TAI #173: OpenAI's DevDay Deluge: Sora 2, AgentKit, and an App Store Reboot
Also, Thinking Machines Tinker for Fine-Tuning, Deepseek V3.2, GLM-4.6, ChatGPT hits 800 million users & more
What happened this week in AI by Louie
This week was dominated by a deluge of product releases from OpenAI, culminating in its 2025 DevDay. The first big splash came with the release of Sora 2, which quickly captured viral attention. While it has different strengths and weaknesses compared to Google’s Veo 3, OpenAI’s new video model is even more affordable and now also includes native audio generation. However, the main event was DevDay, where OpenAI unveiled a suite of new tools aimed at building a full-fledged ecosystem around its models, including a visual agent builder and a reboot of its platform strategy for ChatGPT.
OpenAI has a mixed record with product releases — the GPT Store, for instance, never quite gained the momentum many expected — so it’s hard to tell which of these new offerings will catch on. The scale of ambition is undeniable, however, underscored by new metrics revealed on DevDay: ChatGPT now has an incredible 800 million weekly active users, 4 million people are building with the API, and the API platform is processing 6 billion tokens per minute.
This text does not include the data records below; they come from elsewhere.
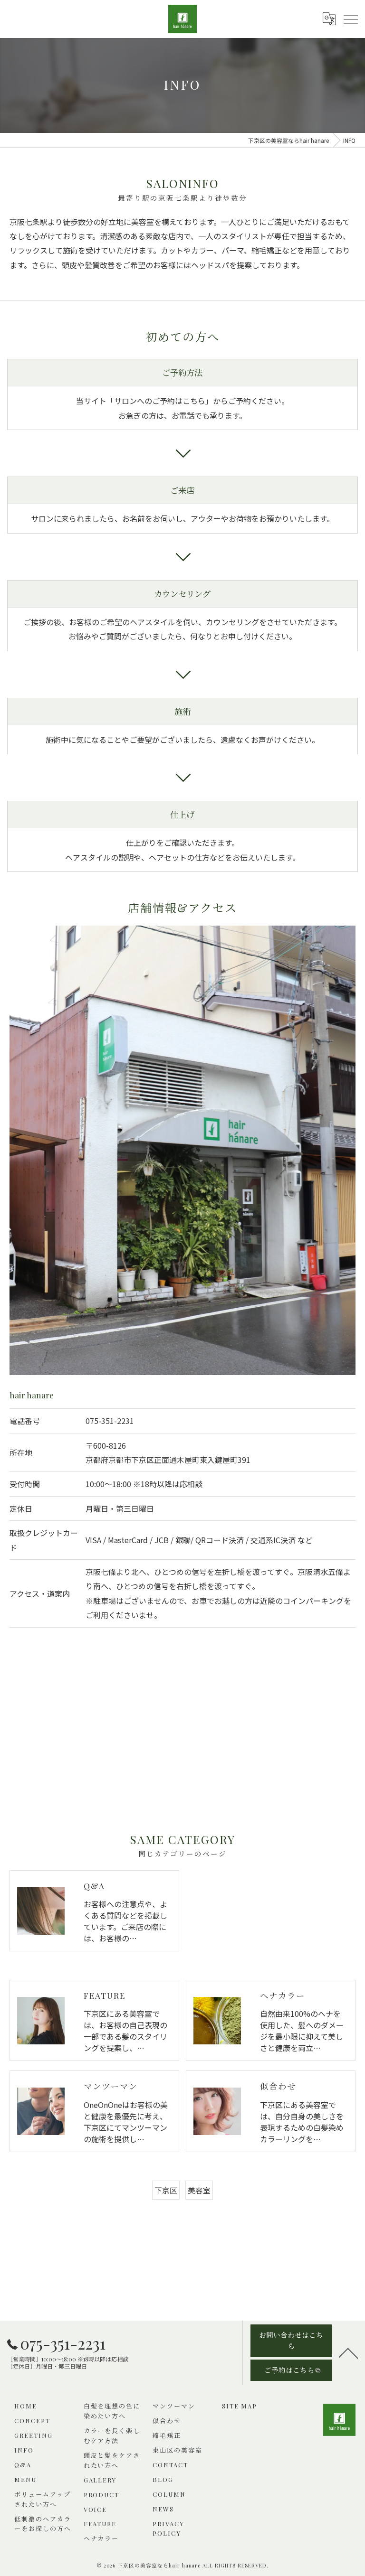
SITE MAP (240, 2406)
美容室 (199, 2190)
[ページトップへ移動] (348, 2352)
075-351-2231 (110, 1420)
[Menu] (350, 18)
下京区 (165, 2190)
The new Sora 2 model, which OpenAI is positioning as the “GPT-3.5 moment for video,” demonstrates impressive progress in creating realistic, physically plausible video with integrated sound. The API offers a fast Sora-2 model for quick iteration and a higher-quality Sora-2 Pro for production work. Its pricing is aggressive, with the standard 720p model at just $0.10 per second — roughly four times cheaper than Google’s Veo 3 standard tier ($0.40/sec). This will undoubtedly accelerate the adoption of generative video in everything from memes to marketing to entertainment.
The bigger story from the week was OpenAI’s clear push to build the entire platform, not just the underlying models. DevDay introduced two pillars for this strategy. The first is AgentKit, a comprehensive toolkit featuring a visual, drag-and-drop “Agent Builder,” positioning it as a direct competitor to no-code orchestration platforms like n8n. The second, and perhaps more telling pillar, is a reboot of its app strategy with “Apps in ChatGPT.” Powered by an open-standard Apps SDK, it allows services like Spotify and Zillow to build interactive experiences directly into the chat interface, a fresh attempt at the conversational OS vision where the GPT Store fell short.
Alongside these platform plays, OpenAI also rolled out a suite of new API models, giving developers more granular control over the cost-capability trade-off. This includes the high-end GPT-5 Pro, aimed at the most demanding reasoning tasks but at a very steep price ($15 per million input tokens, $120 per million output). I am now personally using GPT-5-Pro in ChatGPT for a large proportion of my most complex AI tasks, but this price point is quite prohibitive for integrating it into most of our AI agent and workflow development projects.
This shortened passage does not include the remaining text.